The Historical Tendency of Capitalist Accumulation 929

This expropriation is accomplished through the action of the immanent laws of capitalist production itself, through the centralization of capitals. One capitalist always strikes down many others. Hand in hand with this centralization, or this expropriation of many capitalists by a few, other developments take place on an ever-increasing scale, such as the growth of the co-operative form of the labour process, the conscious technical application of science, the planned exploitation of the soil, the transformation of the means of labour into forms in which they can only be used in common, the economizing of all means of production by their use as the means of production of combined, socialized labour, the entanglement of all peoples in the net of the world market, and, with this, the growth of the international character of the capitalist regime. Along with the constant decrease in the number of capitalist magnates, who usurp and monopolize the advantages of this process of transformation, the mass of misery, oppression, slavery, degradation and exploitation grows; but with this there also grows the revolt of the working class, a class constantly increasing in numbers, and trained, united and organized by the very mechanism of the capitalist process of production. The monopoly of capital becomes a fetter upon the mode of production which has flourished alongside and under it. The centralization of the means of production and the socialization of labour reach a point at which they become incompatible with their capitalist integument. This integument is burst asunder. The knell of capitalist private property sounds. The expropriators are expropriated.

 

For capitalism to exist as a mode of production, workers must be legally free to work for the highest wages. This legal requirement entails the existence of legally separate capitalist employers competing for the workers’ services. It entails also the legal freedom of workers from one another and from the means of production so that their only means to produce for their own livelihood is by offering their living labour to the competing capitalists individually, worker competing against worker. But the competition between capitalists for the use of the workers’ living labour cannot be such that the entire product of that labour is returned to the workers as wages. There must be a difference between the dead labour produced by workers and the dead labour paid to workers in exchange for the provision of their living labour such that the capitalists are able to command more living labour for the next round of production from the surplus dead labour. (How this “difference” between dead labour paid in wages and surplus dead labour is made effectual in monetary terms, and thence in political terms, is a matter with which we shall deal later.)
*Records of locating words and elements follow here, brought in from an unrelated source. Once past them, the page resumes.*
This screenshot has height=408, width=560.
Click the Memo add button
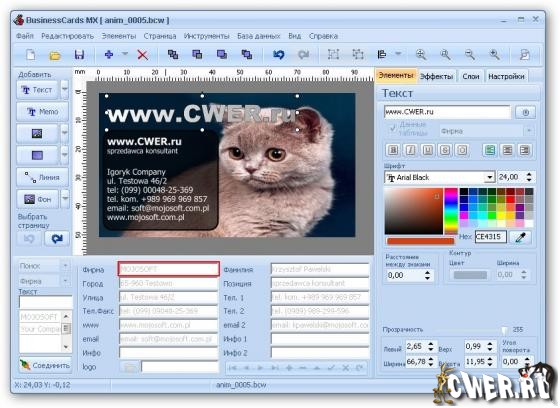[x=42, y=112]
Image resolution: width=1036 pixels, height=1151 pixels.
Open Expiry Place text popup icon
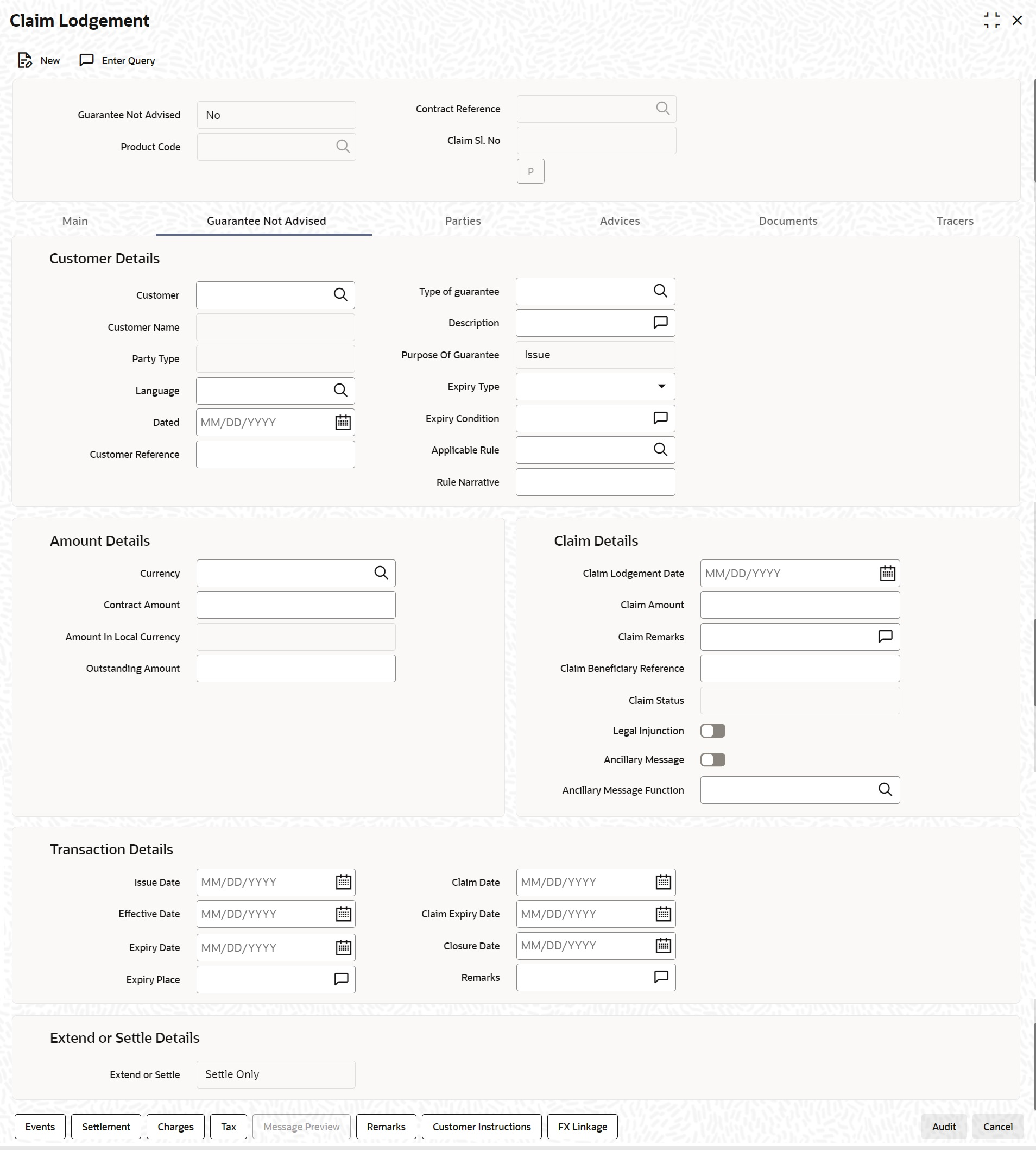341,979
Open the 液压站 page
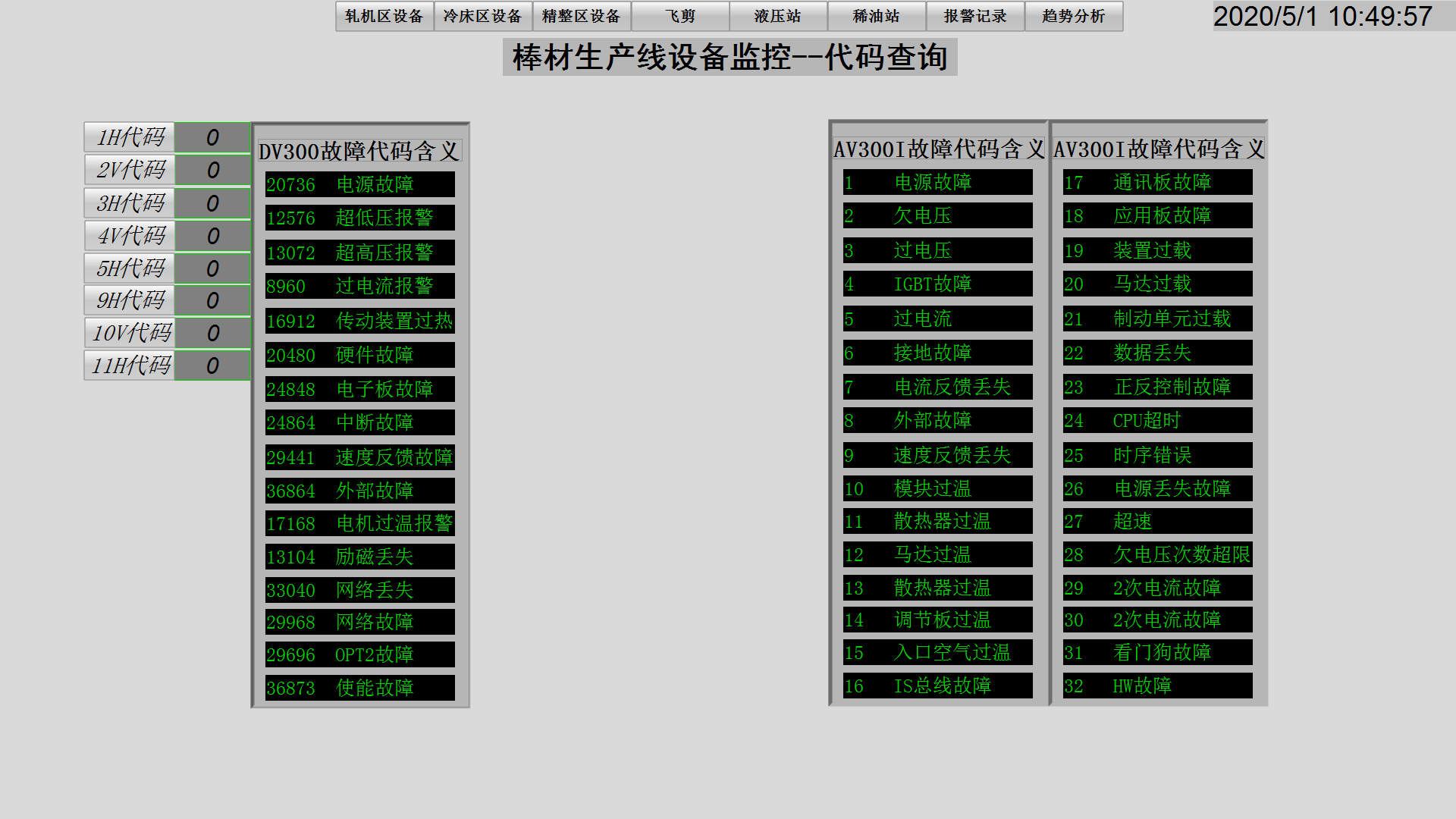1456x819 pixels. coord(778,16)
It is entirely obvious that such an “exchange” – living labour for dead, objectified labour – is entirely fictitious and can be only the outcome of either fraud or violence or both! Furthermore, the capitalists must be able to decide what is produced and how and when so as to be able to enforce this false and violent “exchange” between dead and living labour politically. Thus, it appears that the productive power of social labour is to be credited entirely to the ability of the capitalist to bring together the fictitious “individual” living labours of workers with the means of production owned by the capitalist in such a way that social labour appears as the sum of individual labours, of labour powers to be rewarded with individual wages.
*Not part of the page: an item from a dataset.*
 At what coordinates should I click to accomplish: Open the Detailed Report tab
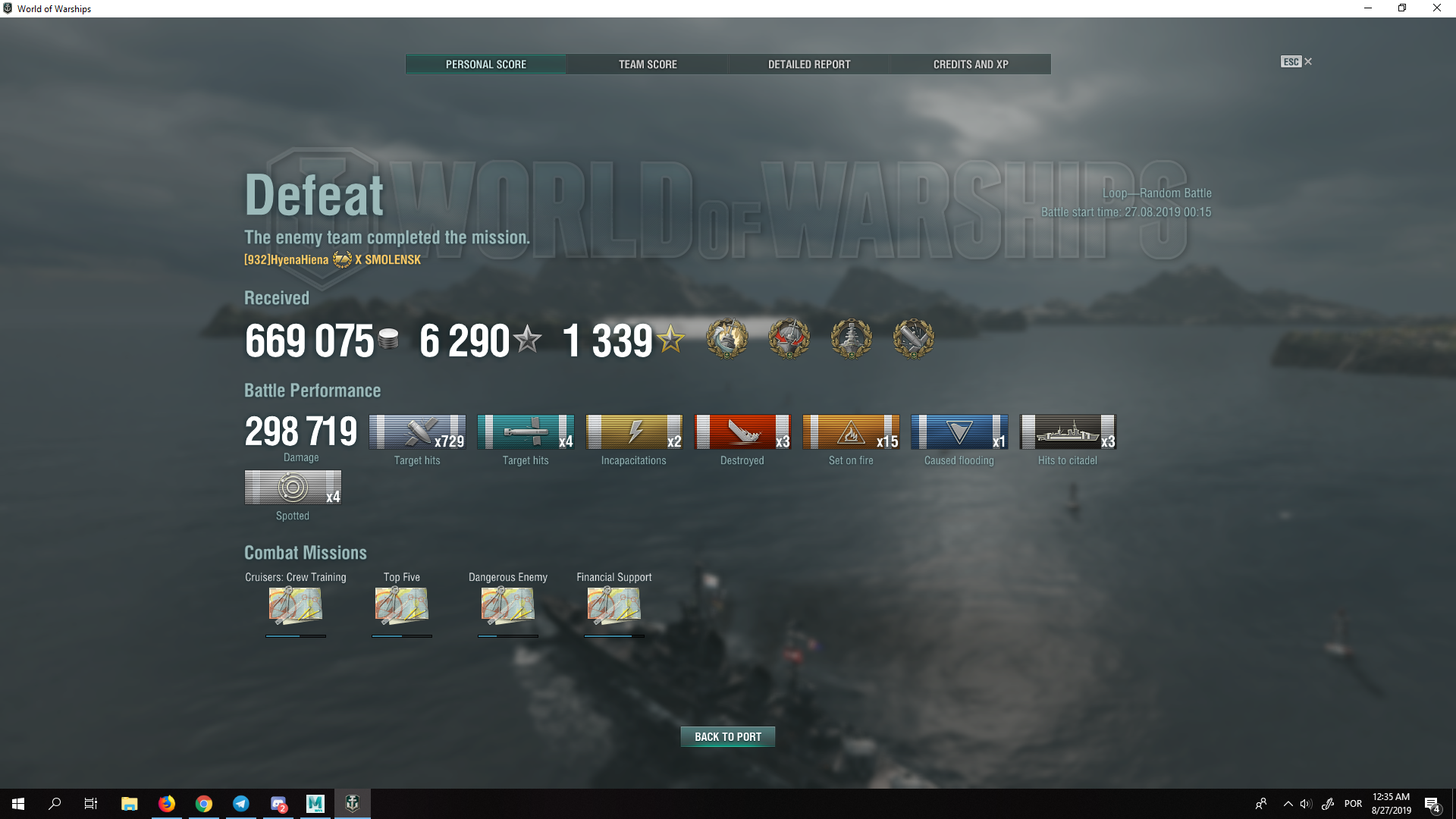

The essence and purpose of the wage – the “exchange” of dead for living labour – is to secure institutionally the reduction of living labour to labour power, to abstract labour. Only by securing the political, institutional, conventional objectification of living labour to labour power are capitalists able to compare their command over living labour in a manner that is trans-latable or homologated or homogenized across very heterogeneous and incommensurable concrete living labour activities. It is obvious that this homologation cannot occur at a local, circumscribed level but must rather extend throughout all branches of industrial capitalist activity by means of the centralized control and regulation of wages. This constitutes the antagonism of the wage relation and thence the class antagonism between workers and capitalists. The aim of the capitalist is to maximize the difference between the dead labour offered to the worker and the dead labour produced by the worker – between necessary and surplus labour – such that the portion of the working day going to necessary labour is reduced to a minimum and the portion going to surplus labour is maximized. This difference is called surplus value or profit. Surplus value can be maximized relatively through the compression of the working day going to necessary labour by means of new machinery (relative exploitation) or absolutely through the expansion of the mass of workers (absolute exploitation).
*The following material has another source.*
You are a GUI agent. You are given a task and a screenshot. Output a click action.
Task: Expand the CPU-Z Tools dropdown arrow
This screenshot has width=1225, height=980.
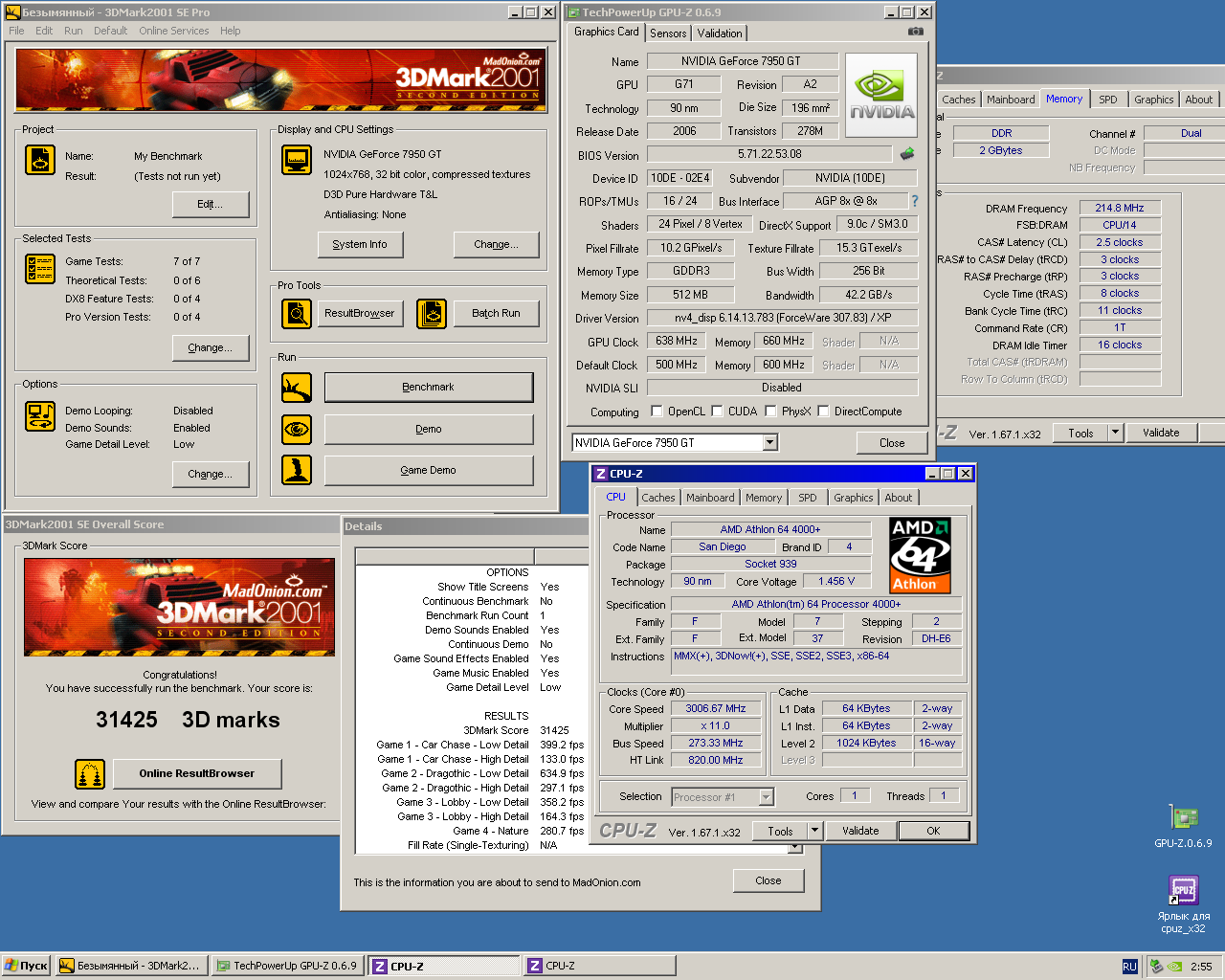pos(814,831)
The contradiction at the heart of capitalism lies precisely in this: - that at one and the same time capital must seek to minimize necessary labour so as to maximize surplus labour, and yet capital cannot eliminate necessary labour because its very existence and essence is the perpetuation and expansion of necessary labour and of the wage relation!

The ultimate limit or barrier to capital is therefore the length of the working day and consequently the absolute size of the working population compatible with the reproduction of human society. The survival and expansion of capital, of the wage relation, depends entirely on the expansion of the working population and indeed on the presence of an ever-larger reserve army of the unemployed – and thus on overpopulation and overconsumption. As capital reaches the limits of overpopulation, of the absolute extension of the necessary labour day by the multiplication of contiguous labour days, and its simultaneous relative suppression or diminution through the employment of machinery to maximize surplus labour, the rate of profit – the ratio of surplus labour to necessary labour as exhaustive complementary portions of the working day – must fall. This is what Marx calls “the tendential fall of the rate of profit” in capitalism. This is the most fundamental of “the immanent laws of capitalism” to which Marx refers.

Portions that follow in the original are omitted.